Take this post: I am currently writing it because I have an automatic need to get the words out. I never need to show this to another person. It could be a diary entry. If I post it, though, I am seeking attention. I don’t necessarily expect attention, but I would hope if I share it, someone would read it.


Where it would veer into maladaptive attention-seeking territory is if I threatened to do something or revealed something shocking. (Note: this can actually be an adaptive strategy if I hope to gain something like employment from it, and then we’re talking about access in addition to attention. Although that could also be maladaptive … . Yes, this is confusing stuff!)


Let’s say I say something shocking like, “I’ll never write anything else ever again because I suck and I’m a horrible writer!” If I have never said this before, you might pay attention and take me seriously and reassure me and give me a pep talk. If I have said this again and again, you will notice patterns. This pattern would likely become bothersome. If I start heading into maladaptive territory, I may actually quit writing until someone approaches me and talks me through it --hiding, in a sense, to see if anyone will look for me. Before saying, “Oh, there she goes again …,” though, look at what I just described …


I learned the first time that, if I do something (threaten to quit writing), I will get social attention for it. I will be soothed for a time because people were nice to me. I might try it again, without thinking about it, the next time I feel the same kind of stress --because, believe me, writing is stressful sometimes. Depending upon how much time has elapsed, I may get the same response from other people. At some point, however, if I keep doing it, people will stop paying attention. That’s when the attention-seeking behavior increases. It’s just me trying to get my needs met through a pattern that we all agreed on in the first place.


Now imagine this has been the only pattern I’ve ever known for my entire life. And using my example above, the original cause was likely anxiety. There I would be alone, languishing with my anxiety, not expressing myself or expressing myself violently, and nobody cares except maybe the police. Attention, if you will recall, is what we seek so we don’t feel alone. That’s a pretty bleak situation.


Instead of going through the cycle again and again, with it getting worse and worse, it is better to break the cycle.


For the attention-seeker: it is best if you approach people directly with your need for attention. If someone isn’t available, ask them to help you find someone else. In my frustrated writer example, I might say, “X, I’m feeling really crappy about my writing. Can I talk to you about it? Or can we talk about something else?” Try not to pick the same person every time. Be brave. Widen your circle. And seriously, if you have access, consider a professional --they have to talk to you, and most of them are really nice people.
If you expect attention, you also need to give it, too. Reciprocity is what social relationships are built on --if you want people to be there for you, you need to be there for them, or they wander away.

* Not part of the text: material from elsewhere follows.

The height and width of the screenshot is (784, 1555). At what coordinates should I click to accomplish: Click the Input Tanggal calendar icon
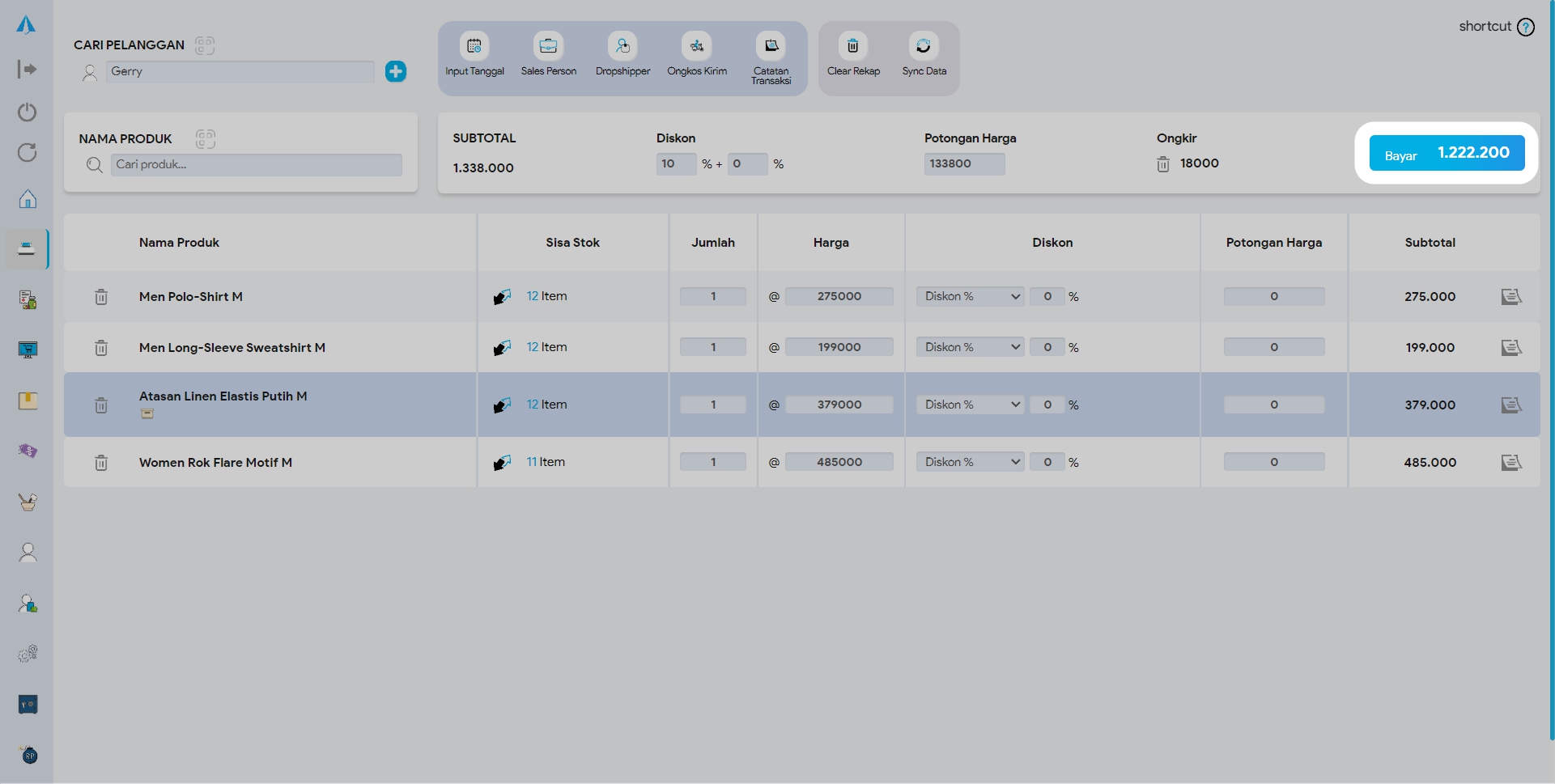tap(474, 46)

For the attention-giver: ask questions, if you have time. Instead of launching straight into comfort (which you do because you are fundamentally nice people), ask open-ended questions. Why do I think I’m a terrible writer? What makes me say that? And probably the most important question you can ask is, what do I need? Listen to the answer. If you don’t have time to ask or listen, be honest. None of this half-listening stuff, if it can be avoided. Set an appointment and keep it.
Save your attention for people who deserve it. A person who deserves your attention is a person who attempts to reciprocate and demonstrates interest in you in ways that do not benefit them. Sometimes, people can be a bit of a mess, but if there are consistent signs the other person is trying, honor that in a way that doesn’t burn you out.
Realize you also get something from the relationship. Think about what that is. Chances are, it is also attention.


So, is everyone straight on attention seeking now? Yes?